Trust Loans
Using a Trust Loan to Minimize Property Tax Reassessment
First, what is a trust… and what is the role of a trustee? Once we understand that, we can move on to look at minimizing property reassessment with a trust, a trust loan, and Proposition 19 tax relief benefits.
A trust is basically a financial instrument that allows a company or person to own or hold assets for a collection of people, sometimes a family group – typically known as “trust beneficiaries“, for lack of a better term; managed by a “trustee”. A trustee can be an individual, or a company. The ability for a trustor to name basically anyone a trustee leaves a lot of flexibility open to the person drafting the trust with a lawyer…
However, this flexibility in choosing a trustee can sometimes be problematic, as many people are named trustee of a trust who know absolutely noting about administering or managing a trust for beneficiaries – being an older sibling, or someone’s nephew or brother-in-law, for example. Trustees often allow the little authority they have been given to harbor ”delusions of grandeur”, especially when it is a high net worth trust.
The trustee can dictate terms to beneficiaries. We frequently see trustees acting as if a trust’s real property, liquid assets, or investment funds belong to them, and not the beneficiary or beneficiaries…. Often treating beneficiaries as if they were working for the trustee when in fact it’s the other way around – a trustee is in fact working for the beneficiaries, and in our view this should be more firmly dictated by the language set forth in trusts by the attorney drafting the trust.

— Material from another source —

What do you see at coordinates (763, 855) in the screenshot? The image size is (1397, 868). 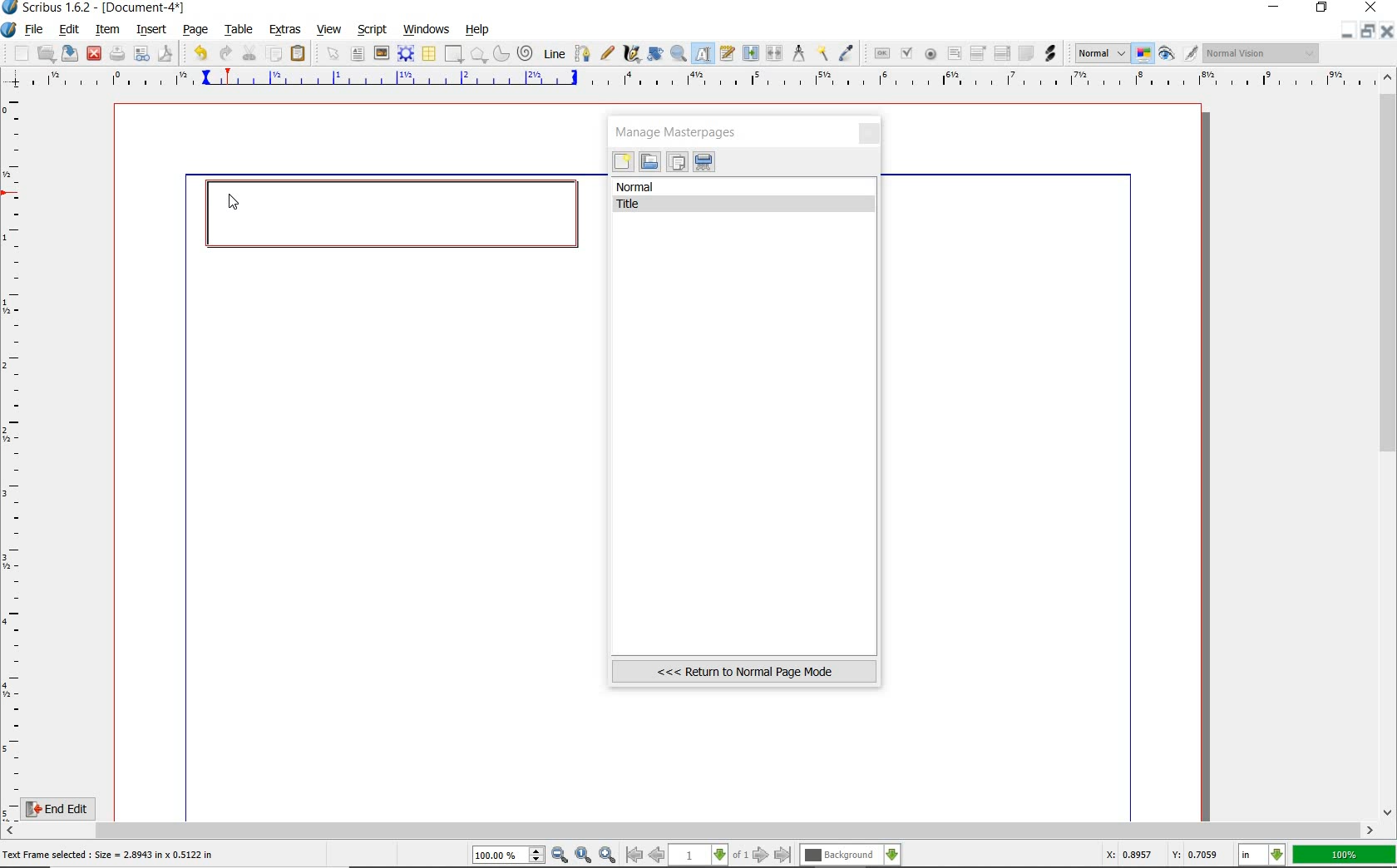 I see `go to next page` at bounding box center [763, 855].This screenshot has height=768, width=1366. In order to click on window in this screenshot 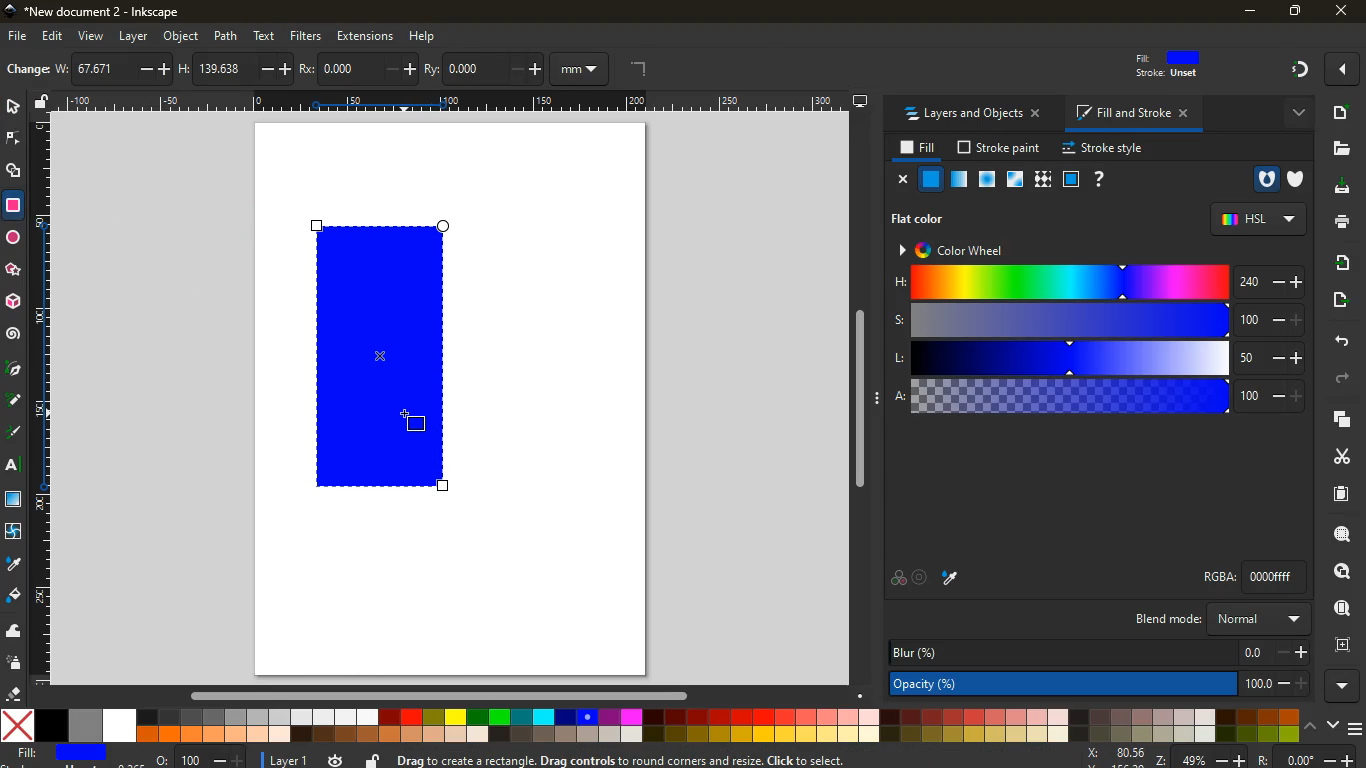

Can All California Beneficiaries Get an Irrevocable Trust Loan?
The answer is basically “yes”… although with some exceptions. An irrevocable trust can use real estate assets as collateral for a trust loan to a successor trustee or a beneficiary named in a trust. Naturally it goes without saying that a beneficiary will need approval from a trustee to receive an irrevocable trust loan.
A trust loan can then be applied to an irrevocable trust for a sibling property buyout, to minimize property tax reassessment of real property; plus there can be other assets held in trust, securitized as a trust loan, after the originators of the original trust have passed away, typically making it impossible to change, alter or revise the irrevocable trust in any way.
Trust Loans & Sibling Co-Beneficiaries
Trust loans, irrevocable trust lending, provides a relatively fast solution for sibling beneficiaries looking to retain sole ownership of inherited property – using a trust loan to buyout co-beneficiaries that are seeking a way to cash out, to sell off their inherited property shares.
With Proposition 19 in the mix, there can be a guarantee of minimized property reassessment – avoiding a fair market or current assessment of inherited property; in other words inheriting property while keeping a low property tax base. Thereby avoiding a steep property tax burden.
In fact, if a home is a product of two or three generations of ownership, triggering fair market property reassessment will unravel an opportunity to minimize property tax reassessment, and this scan be crippling – for many affluent families, and even for some high net worth beneficiaries who might be inheriting very expensive property, but may not have a great deal of liquid assets or outside cash flow coming to them.